→ **Job**
Copy out the McKinney primary results text below in full, word for word, with its line breaks and punctuation unchanged.

Here are the final results from the contested Republican and Democratic March 6 primaries for races affecting McKinney residents.

Some races resulted in a runoff election because no candidate received more than 50 percent of the vote in the respective race.

More information about the candidates can be found through our interactive election guide here.

Collin County Judge

Republican
Chris Hill: 60.84%
Scott Johnson: 31.28%
Ray Ricchi: 7.87%

Collin County Commissioner Precinct 3

Republican
Dr. Briana Andor: 43.97%
Darrell Hale: 56.03%

Justice, Collin County Fifth Court of Appeals, Place 11

Republican
John Browning: 57.08%

Tom Nowak: 28.44%
Dan Wyde: 14.49%

Correction: A previous version of this story reported only results from Collin County for this race. The correct percentages have been added.

Justice, Collin County Fifth Court of Appeals, Place 12

Republican
Perry Cockerelle: 19.05%
William “Randy” Johnson: 39.54% *
Jim Pikl: 41.41% *

* William “Randy” Johnson and Jim Pikl will advance to a primary runoff.

Correction: A previous version of this story reported only results from Collin County for this race and incorrectly reported Jim Pikl won the primary outright. The story has been corrected to reflect that Jim Pikl and William “Randy” Johnson will head to a May 22 runoff.

Collin County 219th District Court judge

Republican
Scott Becker: 25.31%
Glenn Brenner: 7.68%
Mike Curran: 16.19%
Jennifer Edgeworth: 50.82%

Collin County District Attorney

Republican
Casey Davis: 21.36%
Greg Willis: 78.64%

U.S. Representative, District 3

Republican
Alex Donkervoet: 5.93%
David Niederkorn: 9.41%
Van Taylor: 84.66%

Democrat
Adam P. Bell: 17.95%
Lorie Burch: 49.61%
Sam Johnson: 28.68%
Medrick Yhap: 3.76%
Burch and Johnson will advance to a primary runoff election.

→ **Dataset excerpts**
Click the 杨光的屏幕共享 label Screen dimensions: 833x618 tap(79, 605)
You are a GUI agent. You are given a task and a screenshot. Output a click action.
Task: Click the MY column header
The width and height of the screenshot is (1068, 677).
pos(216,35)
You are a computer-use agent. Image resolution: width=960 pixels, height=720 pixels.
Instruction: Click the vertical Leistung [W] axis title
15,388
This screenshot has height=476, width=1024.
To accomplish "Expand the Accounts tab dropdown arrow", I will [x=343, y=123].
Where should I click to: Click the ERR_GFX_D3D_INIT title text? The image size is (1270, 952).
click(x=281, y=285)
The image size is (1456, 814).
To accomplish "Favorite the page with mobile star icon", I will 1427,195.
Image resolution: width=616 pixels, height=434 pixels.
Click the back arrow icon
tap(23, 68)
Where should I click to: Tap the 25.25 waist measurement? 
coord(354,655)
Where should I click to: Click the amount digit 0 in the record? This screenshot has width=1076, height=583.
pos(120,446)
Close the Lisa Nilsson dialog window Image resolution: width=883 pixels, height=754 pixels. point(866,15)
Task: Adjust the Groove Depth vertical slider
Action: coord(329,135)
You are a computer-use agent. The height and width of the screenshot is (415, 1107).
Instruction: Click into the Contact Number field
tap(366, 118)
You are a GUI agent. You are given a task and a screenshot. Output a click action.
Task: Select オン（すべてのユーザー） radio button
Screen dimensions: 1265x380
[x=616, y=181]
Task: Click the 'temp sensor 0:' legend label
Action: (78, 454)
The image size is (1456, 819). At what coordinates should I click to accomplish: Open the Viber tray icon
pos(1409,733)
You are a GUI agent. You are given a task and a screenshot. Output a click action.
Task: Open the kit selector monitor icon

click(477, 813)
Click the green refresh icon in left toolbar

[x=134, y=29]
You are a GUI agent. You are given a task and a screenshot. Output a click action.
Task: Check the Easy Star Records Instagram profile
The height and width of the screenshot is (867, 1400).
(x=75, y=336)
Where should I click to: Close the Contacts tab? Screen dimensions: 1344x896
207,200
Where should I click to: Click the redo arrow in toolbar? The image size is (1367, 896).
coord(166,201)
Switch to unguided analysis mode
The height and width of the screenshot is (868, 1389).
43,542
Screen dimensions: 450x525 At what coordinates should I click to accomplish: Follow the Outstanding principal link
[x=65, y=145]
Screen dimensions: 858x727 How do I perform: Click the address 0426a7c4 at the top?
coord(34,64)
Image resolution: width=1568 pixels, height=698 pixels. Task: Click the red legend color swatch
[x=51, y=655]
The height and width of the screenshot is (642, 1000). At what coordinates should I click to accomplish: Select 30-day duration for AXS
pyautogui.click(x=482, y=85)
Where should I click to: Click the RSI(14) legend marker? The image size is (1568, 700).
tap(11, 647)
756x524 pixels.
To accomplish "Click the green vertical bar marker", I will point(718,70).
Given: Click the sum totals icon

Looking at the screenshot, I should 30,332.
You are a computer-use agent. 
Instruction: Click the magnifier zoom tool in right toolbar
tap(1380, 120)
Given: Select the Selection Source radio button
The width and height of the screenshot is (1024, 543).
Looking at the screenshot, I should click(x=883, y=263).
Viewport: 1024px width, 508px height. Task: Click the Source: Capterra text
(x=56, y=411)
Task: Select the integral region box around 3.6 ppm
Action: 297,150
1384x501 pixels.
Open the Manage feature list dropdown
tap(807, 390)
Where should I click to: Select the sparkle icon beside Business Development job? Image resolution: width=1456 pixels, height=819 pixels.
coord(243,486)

→ **Exercise solution**
Here are the final results from the contested Republican and Democratic March 6 primaries for races affecting McKinney residents.

Some races resulted in a runoff election because no candidate received more than 50 percent of the vote in the respective race.

More information about the candidates can be found through our interactive election guide here.

Collin County Judge

Republican
Chris Hill: 60.84%
Scott Johnson: 31.28%
Ray Ricchi: 7.87%

Collin County Commissioner Precinct 3

Republican
Dr. Briana Andor: 43.97%
Darrell Hale: 56.03%

Justice, Collin County Fifth Court of Appeals, Place 11

Republican
John Browning: 57.08%

Tom Nowak: 28.44%
Dan Wyde: 14.49%

Correction: A previous version of this story reported only results from Collin County for this race. The correct percentages have been added.

Justice, Collin County Fifth Court of Appeals, Place 12

Republican
Perry Cockerelle: 19.05%
William “Randy” Johnson: 39.54% *
Jim Pikl: 41.41% *

* William “Randy” Johnson and Jim Pikl will advance to a primary runoff.

Correction: A previous version of this story reported only results from Collin County for this race and incorrectly reported Jim Pikl won the primary outright. The story has been corrected to reflect that Jim Pikl and William “Randy” Johnson will head to a May 22 runoff.

Collin County 219th District Court judge

Republican
Scott Becker: 25.31%
Glenn Brenner: 7.68%
Mike Curran: 16.19%
Jennifer Edgeworth: 50.82%

Collin County District Attorney

Republican
Casey Davis: 21.36%
Greg Willis: 78.64%

U.S. Representative, District 3

Republican
Alex Donkervoet: 5.93%
David Niederkorn: 9.41%
Van Taylor: 84.66%

Democrat
Adam P. Bell: 17.95%
Lorie Burch: 49.61%
Sam Johnson: 28.68%
Medrick Yhap: 3.76%
Burch and Johnson will advance to a primary runoff election.